Consignas del ejercicio:
A. Reformule como lista breve el párrafo del texto sobre la dictadura de la IA que empieza por "Evidentemente usar inteligencia artificial". Conserve sus datos principales.
B. Responda estas preguntas según el texto sobre la dictadura de la IA:
(i) ¿Qué nombre empezaron a darle en nodo360, medio en broma y medio en serio, a este fenómeno?
(ii) ¿Qué efecto de una dictadura se toma para hacer la comparación?
(iii) ¿Cómo se llama el lenguaje cada vez más reducido que imaginó George Orwell?

Y permítannos hacer una aclaración, no es que estén mal hechos. Al contrario, todo se ve bastante bien. El problema es que cada vez cuesta más saber quién es quién. ¿dónde quedó la famosa diferenciación?
Medio en broma, medio en serio, en nodo360 empezamos a llamarlo la dictadura de la IA.
Resulta ser un dictador que nos hace la vida más fácil, suena exagerado, pero si pensamos una dictadura desde uno de sus efectos —anular progresivamente al individuo y reducir las diferencias— la comparación empieza a resultar incómoda.
En 1984, George Orwell imaginó la neolengua: un lenguaje cada vez más reducido que buscaba limitar no solo aquello que las personas podían decir, sino también aquello que podían llegar a pensar.
Evidentemente usar inteligencia artificial no es vivir bajo el Gran Hermano. Hay, además, una diferencia fundamental: a nosotros nadie nos está obligando. Estamos entrando voluntariamente, y quizás allí está el real peligro: entramos voluntariamente, pero sin criterio.

Entradas de origen:
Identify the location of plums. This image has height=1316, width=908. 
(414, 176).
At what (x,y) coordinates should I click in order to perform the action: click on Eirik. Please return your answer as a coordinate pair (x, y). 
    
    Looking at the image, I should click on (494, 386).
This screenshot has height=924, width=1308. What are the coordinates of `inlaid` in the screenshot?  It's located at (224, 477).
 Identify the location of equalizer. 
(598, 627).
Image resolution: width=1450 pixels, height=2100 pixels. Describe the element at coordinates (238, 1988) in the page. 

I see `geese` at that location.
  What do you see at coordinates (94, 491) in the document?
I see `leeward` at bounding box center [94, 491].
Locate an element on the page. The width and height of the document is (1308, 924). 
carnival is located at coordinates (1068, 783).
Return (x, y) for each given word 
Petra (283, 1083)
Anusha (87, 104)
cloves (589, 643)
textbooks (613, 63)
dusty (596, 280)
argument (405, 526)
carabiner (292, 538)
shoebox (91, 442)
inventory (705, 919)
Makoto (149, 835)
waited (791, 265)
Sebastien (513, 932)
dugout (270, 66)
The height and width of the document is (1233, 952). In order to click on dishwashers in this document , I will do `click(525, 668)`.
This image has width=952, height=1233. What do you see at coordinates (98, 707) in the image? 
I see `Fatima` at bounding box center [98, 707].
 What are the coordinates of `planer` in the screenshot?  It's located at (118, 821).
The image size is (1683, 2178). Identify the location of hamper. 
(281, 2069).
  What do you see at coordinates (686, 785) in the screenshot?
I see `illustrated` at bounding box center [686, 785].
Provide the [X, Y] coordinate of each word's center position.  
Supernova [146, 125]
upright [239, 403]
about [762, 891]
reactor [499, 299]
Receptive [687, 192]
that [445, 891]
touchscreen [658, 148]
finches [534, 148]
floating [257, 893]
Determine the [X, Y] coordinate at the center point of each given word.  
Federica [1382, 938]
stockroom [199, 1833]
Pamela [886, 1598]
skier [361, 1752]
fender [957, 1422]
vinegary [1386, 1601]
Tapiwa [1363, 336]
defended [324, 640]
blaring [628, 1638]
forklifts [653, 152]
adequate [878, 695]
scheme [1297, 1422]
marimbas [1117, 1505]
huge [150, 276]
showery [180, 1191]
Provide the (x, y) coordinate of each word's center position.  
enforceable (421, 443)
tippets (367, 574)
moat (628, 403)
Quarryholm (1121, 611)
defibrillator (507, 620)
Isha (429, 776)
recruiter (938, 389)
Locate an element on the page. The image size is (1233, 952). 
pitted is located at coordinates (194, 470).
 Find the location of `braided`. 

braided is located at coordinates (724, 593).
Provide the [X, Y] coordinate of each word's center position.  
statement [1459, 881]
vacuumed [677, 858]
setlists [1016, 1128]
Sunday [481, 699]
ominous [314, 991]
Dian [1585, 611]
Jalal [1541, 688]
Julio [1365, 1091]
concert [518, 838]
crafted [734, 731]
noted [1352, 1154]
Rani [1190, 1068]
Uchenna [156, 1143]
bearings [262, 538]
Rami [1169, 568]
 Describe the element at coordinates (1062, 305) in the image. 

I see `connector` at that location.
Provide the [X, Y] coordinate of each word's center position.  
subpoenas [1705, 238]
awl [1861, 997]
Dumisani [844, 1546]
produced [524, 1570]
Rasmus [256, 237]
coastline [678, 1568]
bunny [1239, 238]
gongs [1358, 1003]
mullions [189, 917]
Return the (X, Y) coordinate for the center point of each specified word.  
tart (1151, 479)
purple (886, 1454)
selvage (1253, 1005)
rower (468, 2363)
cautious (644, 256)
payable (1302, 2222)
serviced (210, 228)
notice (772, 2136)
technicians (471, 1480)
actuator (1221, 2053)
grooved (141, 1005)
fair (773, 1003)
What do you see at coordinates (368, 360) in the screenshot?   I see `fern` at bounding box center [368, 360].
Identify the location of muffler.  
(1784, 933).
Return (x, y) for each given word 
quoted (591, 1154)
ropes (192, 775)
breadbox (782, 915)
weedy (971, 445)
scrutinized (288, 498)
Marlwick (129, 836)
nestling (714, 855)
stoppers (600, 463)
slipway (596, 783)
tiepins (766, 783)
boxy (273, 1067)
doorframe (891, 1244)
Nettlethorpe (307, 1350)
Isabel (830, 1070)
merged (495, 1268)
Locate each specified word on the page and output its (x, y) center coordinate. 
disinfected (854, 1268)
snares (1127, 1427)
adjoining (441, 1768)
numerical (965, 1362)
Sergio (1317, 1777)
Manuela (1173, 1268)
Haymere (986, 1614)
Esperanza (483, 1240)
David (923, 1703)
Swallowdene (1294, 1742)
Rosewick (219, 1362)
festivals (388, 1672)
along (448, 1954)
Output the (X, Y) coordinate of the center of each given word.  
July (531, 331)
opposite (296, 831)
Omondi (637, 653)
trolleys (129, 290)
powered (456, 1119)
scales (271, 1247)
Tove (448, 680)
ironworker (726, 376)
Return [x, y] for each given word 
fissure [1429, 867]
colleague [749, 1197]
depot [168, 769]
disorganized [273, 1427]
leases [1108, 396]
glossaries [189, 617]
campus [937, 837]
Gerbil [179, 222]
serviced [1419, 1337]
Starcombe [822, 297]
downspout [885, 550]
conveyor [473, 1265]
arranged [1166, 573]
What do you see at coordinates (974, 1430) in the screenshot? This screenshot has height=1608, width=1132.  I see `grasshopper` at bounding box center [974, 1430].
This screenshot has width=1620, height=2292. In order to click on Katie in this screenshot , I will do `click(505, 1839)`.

Soluciones propuestas:
A.
- Usar inteligencia artificial no equivale a vivir bajo el Gran Hermano.
- Diferencia fundamental: nadie nos obliga a usarla.
- Entramos voluntariamente.
- El peligro real quizás está en que entramos sin criterio.

B.
(i) La dictadura de la IA.
(ii) Anular progresivamente al individuo y reducir las diferencias.
(iii) La neolengua.